I’ve been concerned about the law’s devaluing of reputation as a constraint on bad behaviour since I first gave advice on  privacy issues. That was in 1993, when the Privacy Act  was going through.

So yesterday I  challenged Jim Mora’s Panel (Afternoons with Radio New Zealand) with the question. They were discussing a report of distribution by the Christchurch  police of flyers warning a neighbourhood about a 16 year old burglar. The flyer used a photo of Coltraine, to avoid rules protecting young offenders from being identified, saying:

"Robbie Coltrane is not the burglar, but imagine him aged 16 with lank, greasy hair and you have the picture."

The leaflet said the boy lived locally, travelled by bicycle and burgled houses in the area.

"He will break windows to gain entry and ransack the property, targeting electronic items, cash and jewellery,"

How did we get ourselves into such a stupid pickle? Why do we have law prohibiting the most natural and effective action open to a community watching a young person become a career criminal – that is to tell neighbours to keep a wary eye on him, at the same time telling him that crime will no longer pay for him?

How nutty it is to prevent the neighbours from protecting his victims and showing those tempted to imitate him that  it will not be a successful way to spend a life?

There is no evidence that abolishing shame for youth offending (which is the real, though possibly unintended effect of privacy and name suppression in Youth Justice) has improved any outcomes.

Shame is the basis of most cultures’ informal sanctions for bad behaviour. Shame (whakaama in Maori) was the primary foundation of Polynesian responses to offending.

The anointed who’ve run criminal justice policy often pay lip service to multi-culturalism. They afflict prisoners with "cultural affirmation" programmes. But the falsity of their "respect" shows in their rejection of any genuine return to effective traditional beliefs about offending, and how to deal with it.

Instead, to avoid stigmatising a guilty threat to the community who had thoroughly earned his stigma, we risk stigmatising a whole bunch of look alikes (not to mention Mr Coltraine).

We should not be surprised at the huge pressure for more punitive formal processes, when we’ve deliberately nobbled the first line of defense of all healthy communities. 

"Fresh Start" and other expensive programmes are necessary to deal with the youth crime wave.
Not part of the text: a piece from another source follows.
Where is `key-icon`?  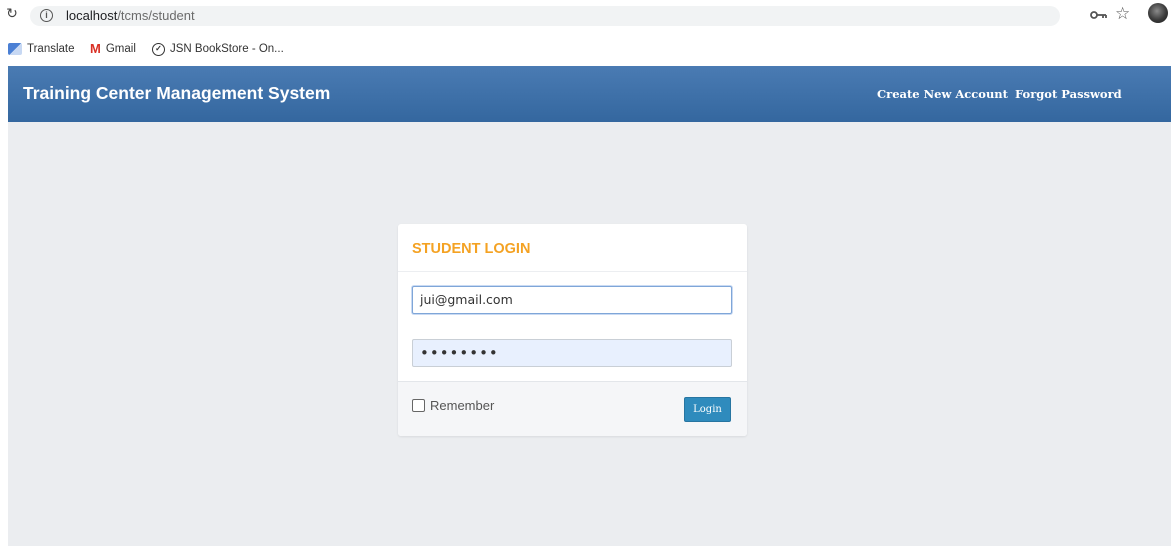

But perhaps there would not be such a wave if we had not had years of government collusion with offenders and their families to protect kids from the reputation consequences of the harm they inflict on others.

It’s no surprise that the kids get the message that the community is not serious when it says it will not tolerate predators.


  • jcuknz
  • August 9th, 2008
  • 8:37 am

I’m sure that if we had corporal puniushment in schools instead of the wimpish attitude of the teaching profession these days there would be a lot less trouble around.

  • Whizzer
  • August 10th, 2008
  • 11:25 pm

Not completely in agreement with previous comment on the corporal punishment by schools but certainly the anti-smacking legislation has already brought confusion to parental disciplining and we will see more anti social behaviour in the future as a result.
Quite clearly for most young people in trouble you generally only need to go to their home to find where the problem is but generally you have to dig deeper to find the solo Mum and/or missing Father were abused/had trauma as a child and the cycle is ever increasing!

  • Jim Maclean
  • August 13th, 2008
  • 3:02 pm

I am past even trying to pursuade the present authorities to change this sort of lunacy. Bring on the general election!